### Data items
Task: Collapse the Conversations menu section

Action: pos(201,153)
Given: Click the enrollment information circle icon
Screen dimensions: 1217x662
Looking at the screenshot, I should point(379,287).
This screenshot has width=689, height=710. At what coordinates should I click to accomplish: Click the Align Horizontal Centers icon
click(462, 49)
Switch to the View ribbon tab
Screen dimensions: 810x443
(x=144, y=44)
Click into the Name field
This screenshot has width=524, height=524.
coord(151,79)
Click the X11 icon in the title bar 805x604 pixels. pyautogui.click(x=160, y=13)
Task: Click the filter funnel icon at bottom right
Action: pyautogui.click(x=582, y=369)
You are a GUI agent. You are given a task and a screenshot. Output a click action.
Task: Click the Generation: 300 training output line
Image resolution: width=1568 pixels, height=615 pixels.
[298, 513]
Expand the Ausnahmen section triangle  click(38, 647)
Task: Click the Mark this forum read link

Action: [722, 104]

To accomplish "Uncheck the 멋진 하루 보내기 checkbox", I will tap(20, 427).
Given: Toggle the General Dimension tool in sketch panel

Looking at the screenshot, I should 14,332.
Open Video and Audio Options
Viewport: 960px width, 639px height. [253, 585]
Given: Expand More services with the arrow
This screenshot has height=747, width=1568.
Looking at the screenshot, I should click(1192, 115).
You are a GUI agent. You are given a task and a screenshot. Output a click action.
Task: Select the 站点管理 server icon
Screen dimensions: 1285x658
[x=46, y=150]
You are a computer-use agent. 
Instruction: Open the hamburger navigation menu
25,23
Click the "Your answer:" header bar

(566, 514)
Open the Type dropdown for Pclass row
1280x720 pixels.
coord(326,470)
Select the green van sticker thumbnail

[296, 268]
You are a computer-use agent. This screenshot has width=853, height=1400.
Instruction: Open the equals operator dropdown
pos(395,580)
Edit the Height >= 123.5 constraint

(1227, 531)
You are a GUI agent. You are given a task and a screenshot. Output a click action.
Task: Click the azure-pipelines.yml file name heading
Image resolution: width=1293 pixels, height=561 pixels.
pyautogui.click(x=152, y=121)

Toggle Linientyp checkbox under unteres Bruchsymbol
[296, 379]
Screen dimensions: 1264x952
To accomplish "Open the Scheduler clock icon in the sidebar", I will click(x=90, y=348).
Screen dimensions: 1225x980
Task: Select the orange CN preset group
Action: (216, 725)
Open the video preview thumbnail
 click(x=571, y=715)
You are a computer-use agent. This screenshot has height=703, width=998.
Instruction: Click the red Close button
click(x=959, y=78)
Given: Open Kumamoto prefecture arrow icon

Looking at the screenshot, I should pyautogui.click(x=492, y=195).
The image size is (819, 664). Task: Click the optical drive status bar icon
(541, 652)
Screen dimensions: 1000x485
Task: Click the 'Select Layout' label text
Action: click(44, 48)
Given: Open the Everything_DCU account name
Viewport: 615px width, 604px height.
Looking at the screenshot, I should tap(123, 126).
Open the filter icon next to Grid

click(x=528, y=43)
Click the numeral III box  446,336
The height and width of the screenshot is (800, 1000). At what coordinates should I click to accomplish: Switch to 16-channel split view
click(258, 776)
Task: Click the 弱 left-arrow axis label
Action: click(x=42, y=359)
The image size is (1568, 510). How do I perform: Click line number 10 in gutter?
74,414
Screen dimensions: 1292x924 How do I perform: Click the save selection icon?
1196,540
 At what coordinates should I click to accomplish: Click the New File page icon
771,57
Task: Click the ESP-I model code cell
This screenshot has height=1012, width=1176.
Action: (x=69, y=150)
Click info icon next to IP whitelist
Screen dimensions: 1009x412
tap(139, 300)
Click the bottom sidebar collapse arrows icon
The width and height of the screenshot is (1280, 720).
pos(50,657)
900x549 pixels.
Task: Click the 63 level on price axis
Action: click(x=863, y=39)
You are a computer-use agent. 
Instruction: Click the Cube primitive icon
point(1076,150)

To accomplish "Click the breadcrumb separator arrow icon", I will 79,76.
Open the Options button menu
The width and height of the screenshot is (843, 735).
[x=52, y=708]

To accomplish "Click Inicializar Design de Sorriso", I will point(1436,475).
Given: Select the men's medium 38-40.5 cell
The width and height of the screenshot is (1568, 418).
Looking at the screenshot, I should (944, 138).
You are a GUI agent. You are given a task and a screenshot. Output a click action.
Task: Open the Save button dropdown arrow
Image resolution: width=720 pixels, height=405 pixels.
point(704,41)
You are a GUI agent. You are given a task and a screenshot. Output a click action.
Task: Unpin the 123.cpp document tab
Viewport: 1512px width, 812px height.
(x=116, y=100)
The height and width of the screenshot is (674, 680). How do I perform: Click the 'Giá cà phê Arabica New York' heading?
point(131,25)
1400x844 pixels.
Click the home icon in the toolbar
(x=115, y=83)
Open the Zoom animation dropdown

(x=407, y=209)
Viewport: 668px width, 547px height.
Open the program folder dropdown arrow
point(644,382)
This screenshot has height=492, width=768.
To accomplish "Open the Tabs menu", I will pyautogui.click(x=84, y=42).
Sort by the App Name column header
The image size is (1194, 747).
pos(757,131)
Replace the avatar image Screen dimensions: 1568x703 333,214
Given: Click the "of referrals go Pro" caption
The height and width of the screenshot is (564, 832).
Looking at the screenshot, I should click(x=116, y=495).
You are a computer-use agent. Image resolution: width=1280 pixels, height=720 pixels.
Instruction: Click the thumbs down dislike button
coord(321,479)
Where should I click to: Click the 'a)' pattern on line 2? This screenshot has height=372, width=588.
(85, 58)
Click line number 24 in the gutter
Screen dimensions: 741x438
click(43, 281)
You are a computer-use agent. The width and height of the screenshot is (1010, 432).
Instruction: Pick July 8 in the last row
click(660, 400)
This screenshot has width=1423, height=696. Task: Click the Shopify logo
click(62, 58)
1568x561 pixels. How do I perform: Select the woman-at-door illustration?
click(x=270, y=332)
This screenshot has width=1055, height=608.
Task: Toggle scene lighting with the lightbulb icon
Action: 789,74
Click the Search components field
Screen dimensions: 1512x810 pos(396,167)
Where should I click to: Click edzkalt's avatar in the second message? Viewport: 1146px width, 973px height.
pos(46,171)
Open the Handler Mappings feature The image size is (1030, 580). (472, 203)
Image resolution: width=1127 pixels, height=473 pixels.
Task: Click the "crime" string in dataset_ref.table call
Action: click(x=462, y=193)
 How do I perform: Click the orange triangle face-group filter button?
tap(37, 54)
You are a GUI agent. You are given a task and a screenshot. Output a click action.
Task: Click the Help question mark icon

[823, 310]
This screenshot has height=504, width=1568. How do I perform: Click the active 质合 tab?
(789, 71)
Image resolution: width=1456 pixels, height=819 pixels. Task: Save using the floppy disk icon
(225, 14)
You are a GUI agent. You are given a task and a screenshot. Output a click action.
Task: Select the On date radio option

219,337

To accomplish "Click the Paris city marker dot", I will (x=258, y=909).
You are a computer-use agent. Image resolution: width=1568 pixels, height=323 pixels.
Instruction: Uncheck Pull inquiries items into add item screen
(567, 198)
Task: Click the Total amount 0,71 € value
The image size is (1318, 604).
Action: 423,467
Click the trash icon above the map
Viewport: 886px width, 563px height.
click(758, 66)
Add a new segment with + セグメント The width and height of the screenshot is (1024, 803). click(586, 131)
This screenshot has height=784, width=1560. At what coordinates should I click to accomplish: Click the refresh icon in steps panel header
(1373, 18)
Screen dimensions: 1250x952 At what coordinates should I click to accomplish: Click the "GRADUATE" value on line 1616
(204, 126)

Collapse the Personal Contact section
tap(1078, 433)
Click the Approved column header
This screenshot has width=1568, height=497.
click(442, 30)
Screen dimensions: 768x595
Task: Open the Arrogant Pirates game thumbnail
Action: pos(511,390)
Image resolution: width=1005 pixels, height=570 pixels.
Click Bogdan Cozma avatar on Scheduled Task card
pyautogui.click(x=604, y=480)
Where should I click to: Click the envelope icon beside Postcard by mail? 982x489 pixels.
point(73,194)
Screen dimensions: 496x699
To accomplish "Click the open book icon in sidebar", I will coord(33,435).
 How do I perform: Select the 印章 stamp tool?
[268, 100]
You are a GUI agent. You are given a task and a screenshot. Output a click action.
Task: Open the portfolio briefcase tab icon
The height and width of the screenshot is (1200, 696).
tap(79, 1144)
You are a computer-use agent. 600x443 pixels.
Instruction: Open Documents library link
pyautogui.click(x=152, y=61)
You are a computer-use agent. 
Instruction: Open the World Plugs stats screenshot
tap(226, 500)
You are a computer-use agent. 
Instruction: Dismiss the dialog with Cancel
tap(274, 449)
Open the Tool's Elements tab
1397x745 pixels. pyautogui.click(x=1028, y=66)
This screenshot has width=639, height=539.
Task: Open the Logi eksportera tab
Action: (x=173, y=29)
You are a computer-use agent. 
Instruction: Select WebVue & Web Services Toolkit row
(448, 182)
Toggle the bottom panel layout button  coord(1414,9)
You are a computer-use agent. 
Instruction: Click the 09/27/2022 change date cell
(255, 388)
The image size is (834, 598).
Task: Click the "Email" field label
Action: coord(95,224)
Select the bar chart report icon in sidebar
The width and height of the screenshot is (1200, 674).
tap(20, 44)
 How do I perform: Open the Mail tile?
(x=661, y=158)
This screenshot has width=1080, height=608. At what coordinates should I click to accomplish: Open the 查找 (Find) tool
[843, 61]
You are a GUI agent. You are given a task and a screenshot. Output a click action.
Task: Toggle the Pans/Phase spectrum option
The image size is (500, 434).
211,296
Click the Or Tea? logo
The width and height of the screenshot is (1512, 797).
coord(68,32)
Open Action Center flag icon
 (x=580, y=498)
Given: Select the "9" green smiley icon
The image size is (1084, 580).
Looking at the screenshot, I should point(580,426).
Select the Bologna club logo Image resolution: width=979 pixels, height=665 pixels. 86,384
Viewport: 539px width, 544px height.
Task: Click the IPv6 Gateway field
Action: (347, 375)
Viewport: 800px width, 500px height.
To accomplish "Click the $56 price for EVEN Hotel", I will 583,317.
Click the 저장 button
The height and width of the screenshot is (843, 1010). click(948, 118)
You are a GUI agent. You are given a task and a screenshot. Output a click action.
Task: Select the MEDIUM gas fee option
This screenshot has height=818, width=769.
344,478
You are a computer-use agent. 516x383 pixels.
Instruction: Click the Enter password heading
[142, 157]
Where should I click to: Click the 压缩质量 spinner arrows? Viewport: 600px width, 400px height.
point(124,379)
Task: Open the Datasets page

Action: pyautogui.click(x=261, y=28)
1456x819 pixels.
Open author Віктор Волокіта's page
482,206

### What the task asks
Please express the records as a JSON list of strings, one per line with blank lines omitted, starting at the line that contains "The image size is (819, 664)." and stopping after the line that contains "point(704,41)".

### Exercise result
[
  "The image size is (819, 664). Task: Click the optical drive status bar icon",
  "(541, 652)",
  "Screen dimensions: 1000x485",
  "Task: Click the 'Select Layout' label text",
  "Action: click(44, 48)",
  "Given: Open the Everything_DCU account name",
  "Viewport: 615px width, 604px height.",
  "Looking at the screenshot, I should tap(123, 126).",
  "Open the filter icon next to Grid",
  "click(x=528, y=43)",
  "Click the numeral III box  446,336",
  "The height and width of the screenshot is (800, 1000). At what coordinates should I click to accomplish: Switch to 16-channel split view",
  "click(258, 776)",
  "Task: Click the 弱 left-arrow axis label",
  "Action: click(x=42, y=359)",
  "The image size is (1568, 510). How do I perform: Click line number 10 in gutter?",
  "74,414",
  "Screen dimensions: 1292x924 How do I perform: Click the save selection icon?",
  "1196,540",
  " At what coordinates should I click to accomplish: Click the New File page icon",
  "771,57",
  "Task: Click the ESP-I model code cell",
  "This screenshot has height=1012, width=1176.",
  "Action: (x=69, y=150)",
  "Click info icon next to IP whitelist",
  "Screen dimensions: 1009x412",
  "tap(139, 300)",
  "Click the bottom sidebar collapse arrows icon",
  "The width and height of the screenshot is (1280, 720).",
  "pos(50,657)",
  "900x549 pixels.",
  "Task: Click the 63 level on price axis",
  "Action: click(x=863, y=39)",
  "You are a computer-use agent. ",
  "Instruction: Click the Cube primitive icon",
  "point(1076,150)",
  "To accomplish \"Click the breadcrumb separator arrow icon\", I will 79,76.",
  "Open the Options button menu",
  "The width and height of the screenshot is (843, 735).",
  "[x=52, y=708]",
  "To accomplish \"Click Inicializar Design de Sorriso\", I will point(1436,475).",
  "Given: Select the men's medium 38-40.5 cell",
  "The width and height of the screenshot is (1568, 418).",
  "Looking at the screenshot, I should (944, 138).",
  "You are a GUI agent. You are given a task and a screenshot. Output a click action.",
  "Task: Open the Save button dropdown arrow",
  "Image resolution: width=720 pixels, height=405 pixels.",
  "point(704,41)"
]